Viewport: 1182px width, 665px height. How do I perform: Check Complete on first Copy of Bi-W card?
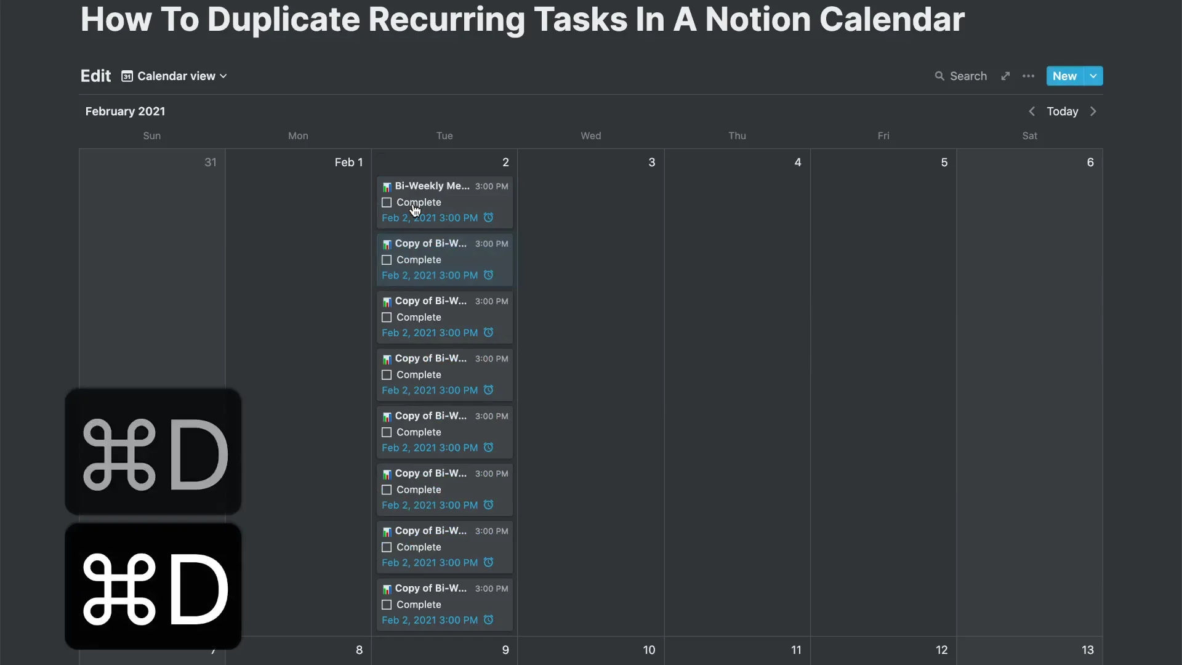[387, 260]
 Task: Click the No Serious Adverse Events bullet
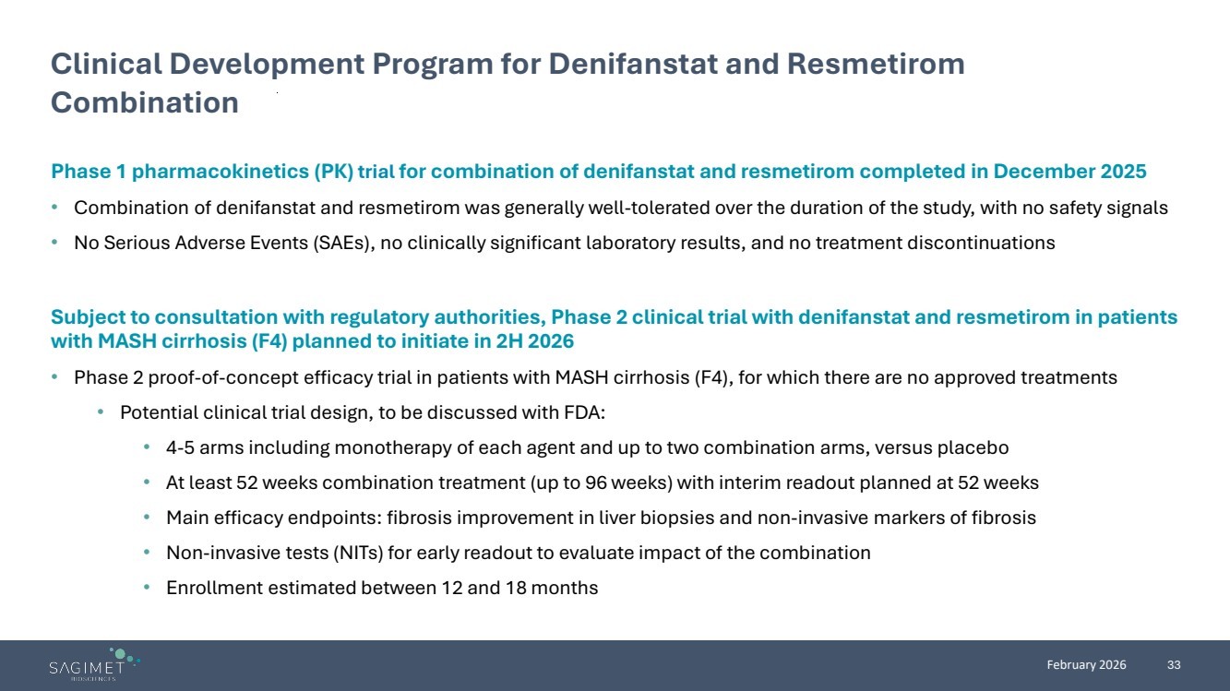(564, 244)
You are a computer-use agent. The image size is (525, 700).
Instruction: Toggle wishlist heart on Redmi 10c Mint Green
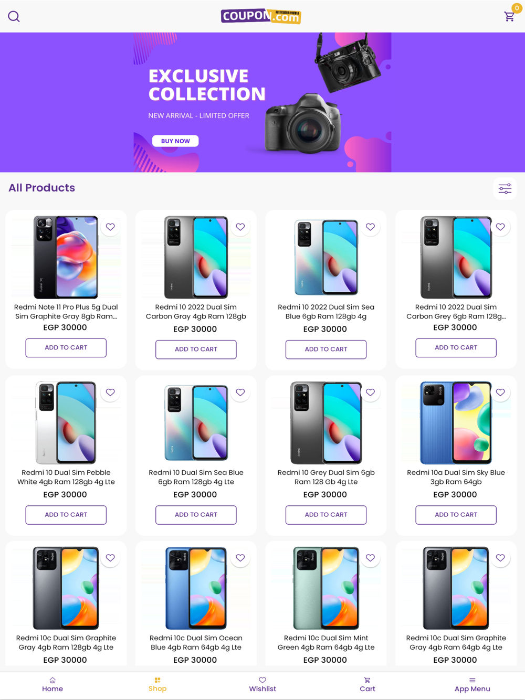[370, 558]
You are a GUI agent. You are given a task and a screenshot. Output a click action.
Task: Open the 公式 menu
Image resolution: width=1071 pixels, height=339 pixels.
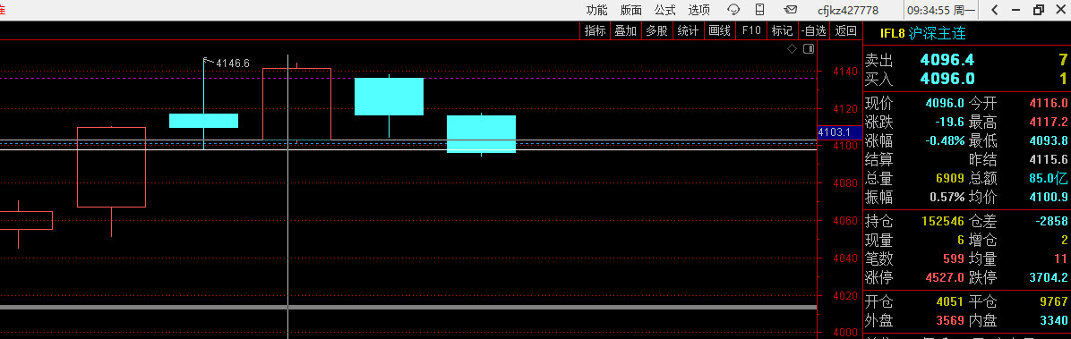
━━━
### What is being asked:
From the line containing "You are a computer-use" through the last line of the listing, inclusive, transcribe every line exactly and nothing else; the pictures stay out.

### Result:
You are a computer-use agent. The image size is (525, 700).
Instruction: Toggle wishlist heart on Redmi 10c Mint Green
[370, 558]
You are a GUI agent. You are given a task and a screenshot. Output a click action.
Task: Open the 公式 menu
Image resolution: width=1071 pixels, height=339 pixels.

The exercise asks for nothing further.